La politique de Lénine se fondait sur l’idée que la classe ouvrière devait se battre contre toute forme d’oppression. Les paysans ukrainiens, longtemps opprimés par les bureaucrates russophones du tsar, aspiraient naturellement à l’indépendance. Les nationalistes bourgeois ont essayé de se présenter comme les représentants naturels de cette aspiration. Mais les bolcheviks en Ukraine ont également repris la demande d’autodétermination et ont appelé à « l’autodétermination de l’Ukraine dans l’intérêt des ouvriers et des paysans ». Cela leur a permis de montrer que l’« autodétermination » mise en avant par les forces bourgeoises ne signifiait rien de plus que la domination des grands propriétaires terriens, des capitalistes et des puissances impérialistes.

Il est évident que Poutine est bien plus proche de Staline, qui a fait revivre le chauvinisme grand-russe en Union soviétique. C’est pourquoi Poutine se contente de déplorer que Staline « n’ait pas formellement révisé les principes de Lénine qui sous-tendent l’Union soviétique » (c’est nous qui soulignons). Ce droit est effectivement resté inscrit dans la constitution mais il a été supprimé dans la pratique par la terreur la plus brutale. Selon la vision de l’histoire de Poutine, le problème était qu’à la fin de l’Union soviétique, les « nationalistes radicaux » pouvaient revendiquer un droit à l’indépendance qui était toujours inscrit dans les livres. Poutine, lui-même « nationaliste radical », nie ce droit démocratique fondamental.

Selon la suite du discours de Poutine, depuis l’indépendance, le peuple ukrainien a souffert d’une série de gouvernements corrompus, les oligarques pillant le pays dans l’intérêt des puissances impérialistes occidentales. Toujours selon lui, le régime actuel nierait les libertés fondamentales et s’inspirerait des nazis. C’est une description exacte du régime ukrainien mais le cynisme de Poutine est extrême car cette critique s’applique également à son propre régime.

Les socialistes aujourd’hui

Que signifie tout cela pour les socialistes d’aujourd’hui ? Premièrement, que nous devrions toujours soutenir le droit des peuples opprimés à l’autodétermination. Mais, comme le pensait déjà Lénine, cela n’a de sens que dans le cadre d’un programme pour mettre fin au capitalisme puisque seule la révolution, en fin de compte, mettra fin à toutes les formes d’oppression et d’exploitation.
========
Reprenez le passage du texte sur Lénine et Poutine qui débute aux mots « Selon la suite » et s'arrête après « d’oppression et d’exploitation. », en substituant « bureaucrates » à « oligarques ». Les items qui suivent n'ont aucun lien avec le texte sur Lénine et Poutine.
========
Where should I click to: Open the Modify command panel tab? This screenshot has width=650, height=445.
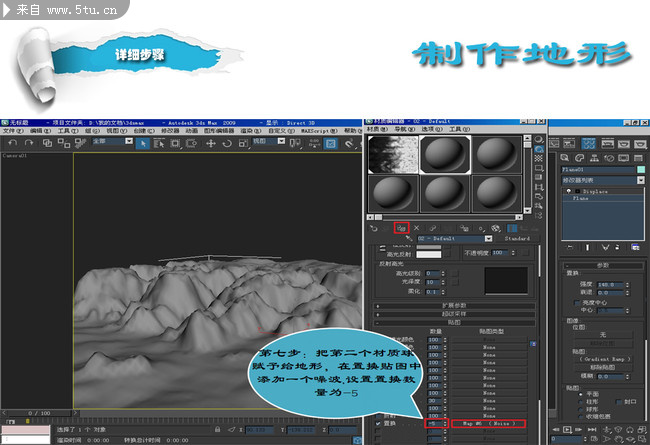tap(582, 158)
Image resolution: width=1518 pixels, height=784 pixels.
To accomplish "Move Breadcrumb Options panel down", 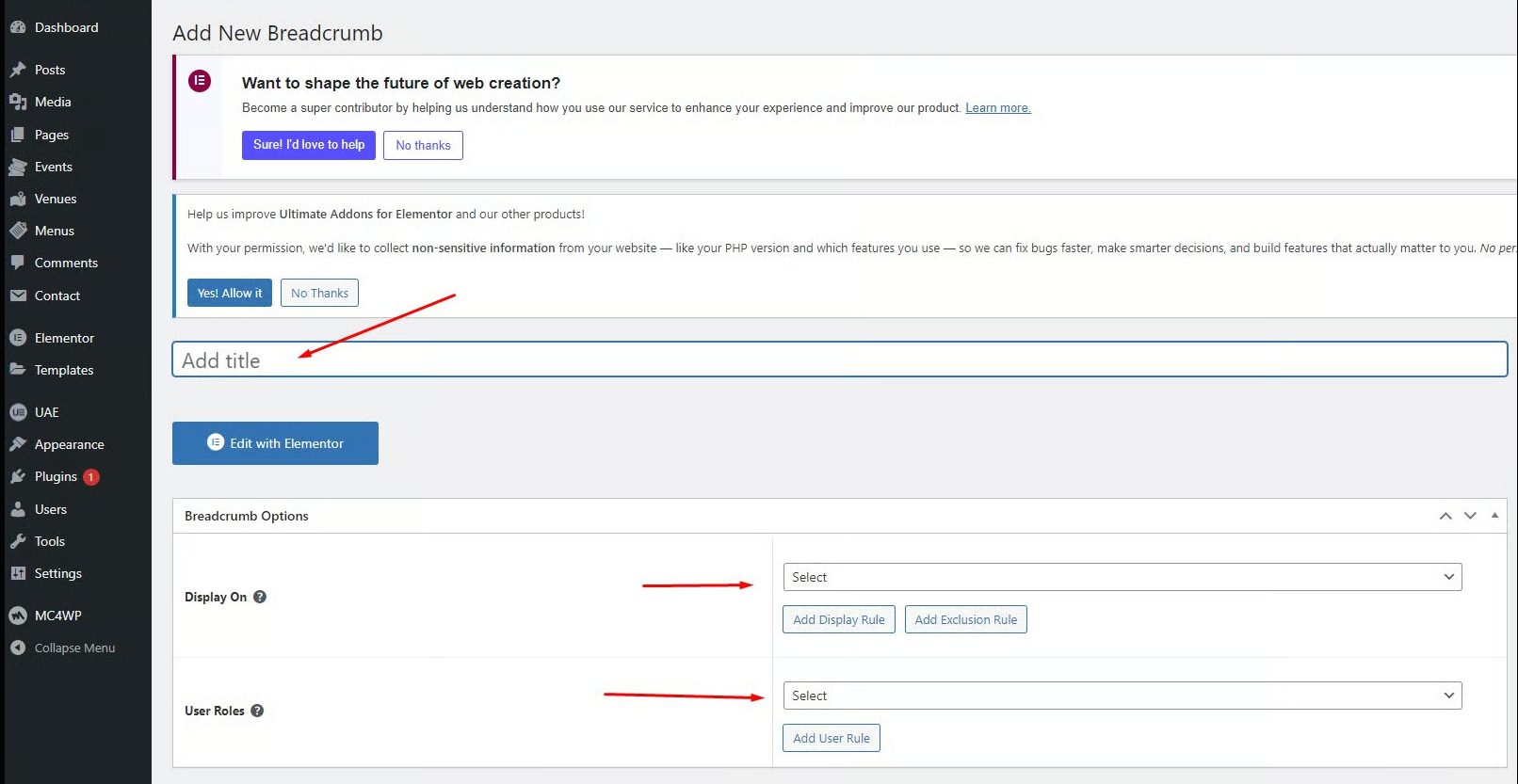I will 1470,516.
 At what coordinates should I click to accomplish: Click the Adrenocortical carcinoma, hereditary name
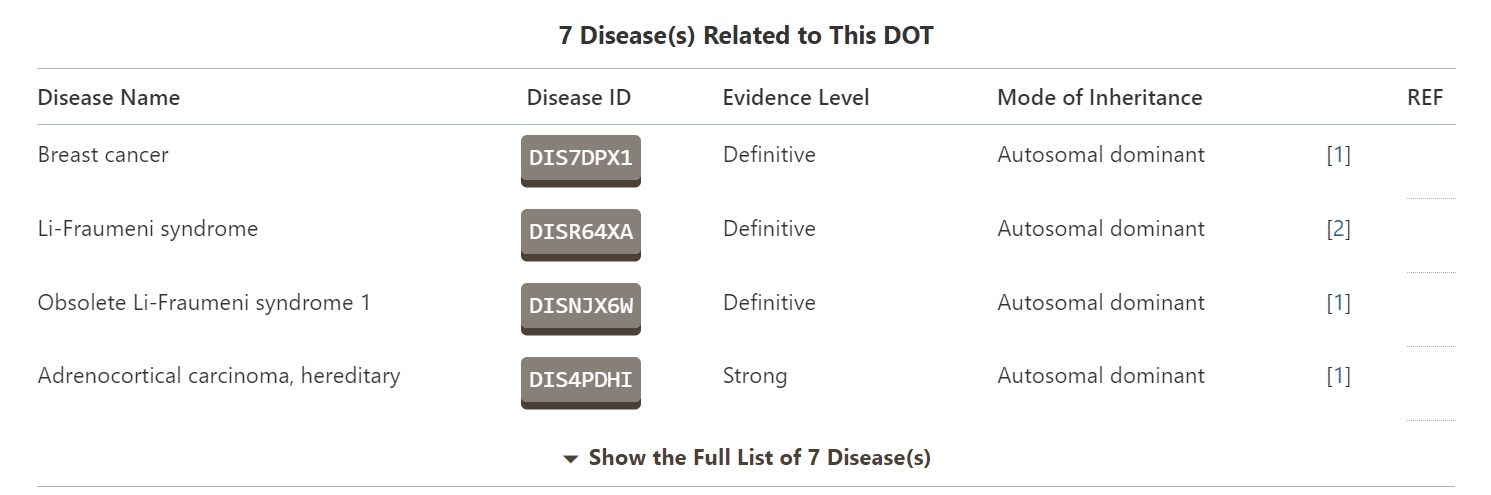[219, 376]
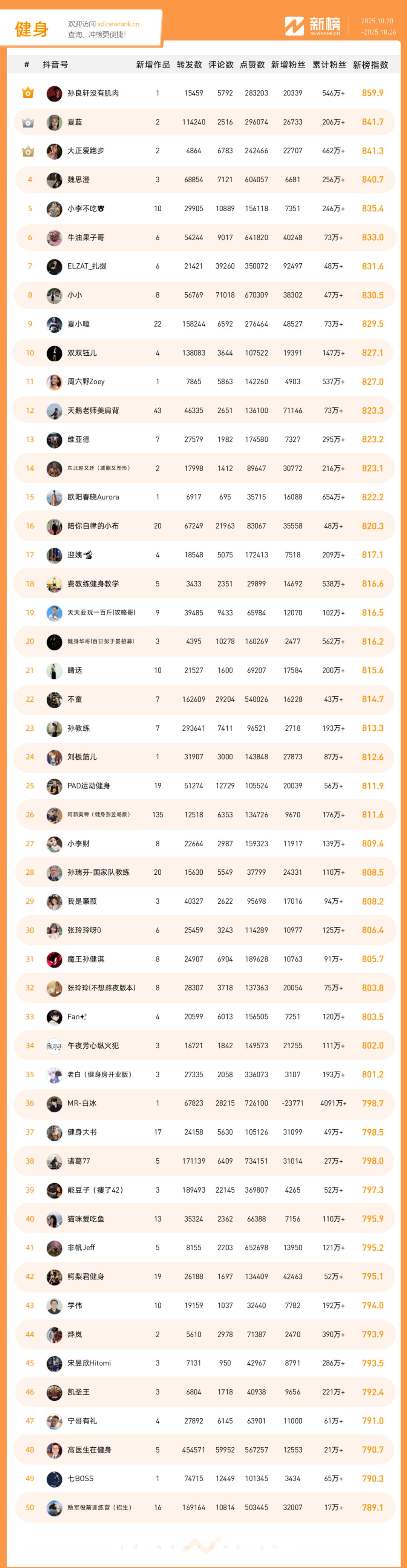The height and width of the screenshot is (1568, 407).
Task: Click the account name 欧阳春晓Aurora
Action: [x=93, y=497]
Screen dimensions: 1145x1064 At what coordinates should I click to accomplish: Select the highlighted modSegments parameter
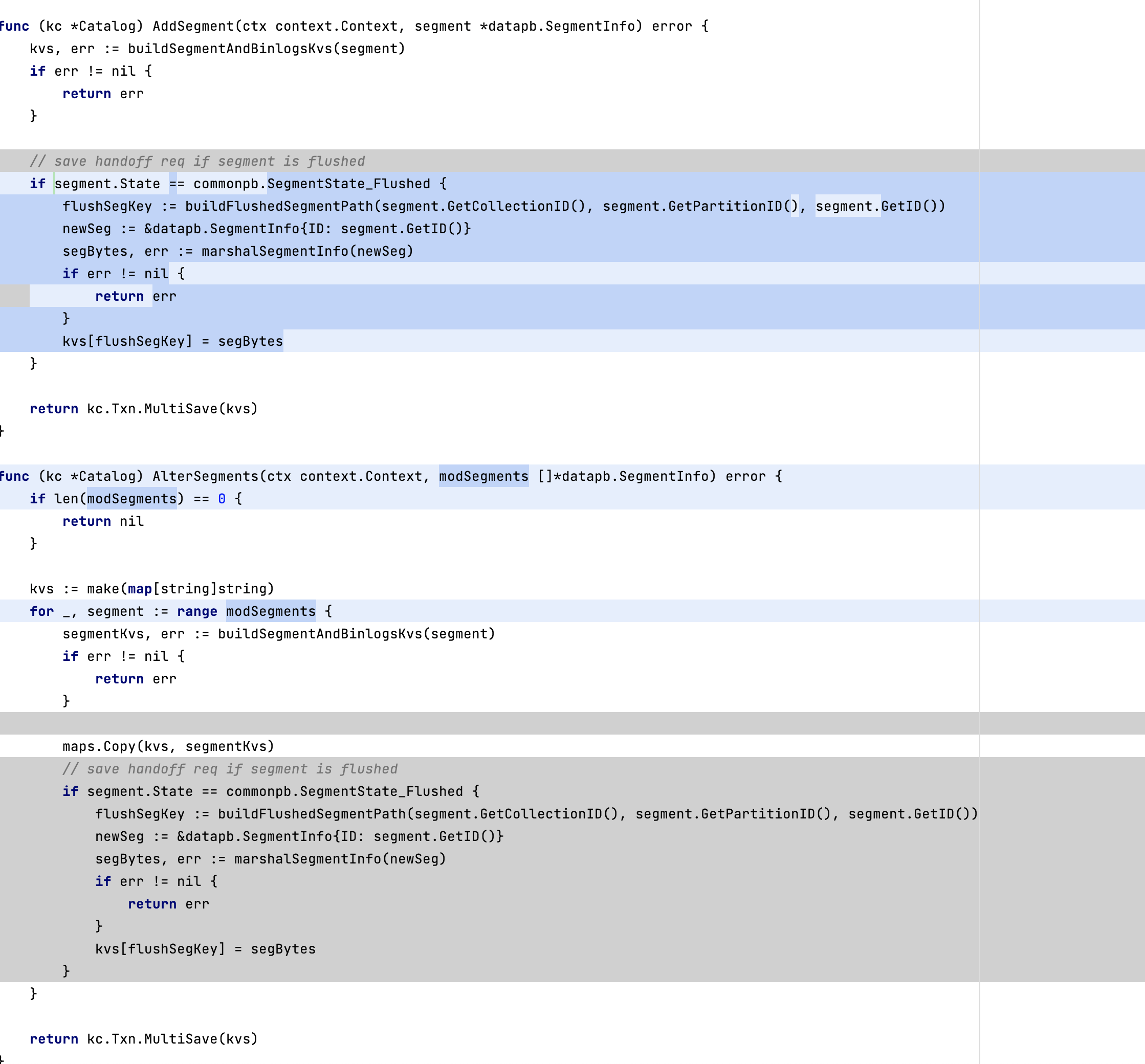(x=482, y=476)
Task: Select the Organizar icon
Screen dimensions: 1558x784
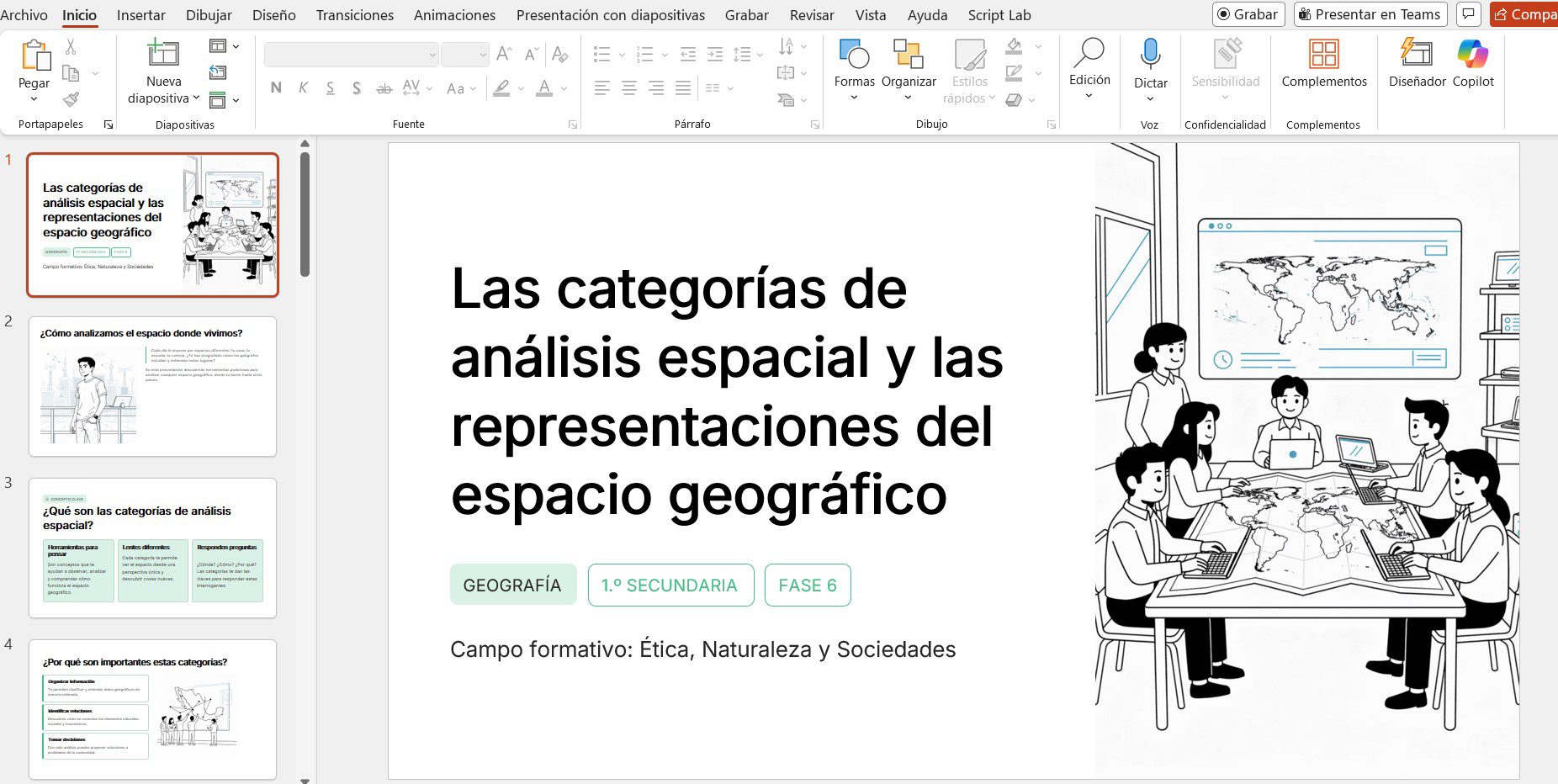Action: point(909,59)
========
_Réponse attendue:_
Selon la suite du discours de Poutine, depuis l’indépendance, le peuple ukrainien a souffert d’une série de gouvernements corrompus, les bureaucrates pillant le pays dans l’intérêt des puissances impérialistes occidentales. Toujours selon lui, le régime actuel nierait les libertés fondamentales et s’inspirerait des nazis. C’est une description exacte du régime ukrainien mais le cynisme de Poutine est extrême car cette critique s’applique également à son propre régime.

Les socialistes aujourd’hui

Que signifie tout cela pour les socialistes d’aujourd’hui ? Premièrement, que nous devrions toujours soutenir le droit des peuples opprimés à l’autodétermination. Mais, comme le pensait déjà Lénine, cela n’a de sens que dans le cadre d’un programme pour mettre fin au capitalisme puisque seule la révolution, en fin de compte, mettra fin à toutes les formes d’oppression et d’exploitation.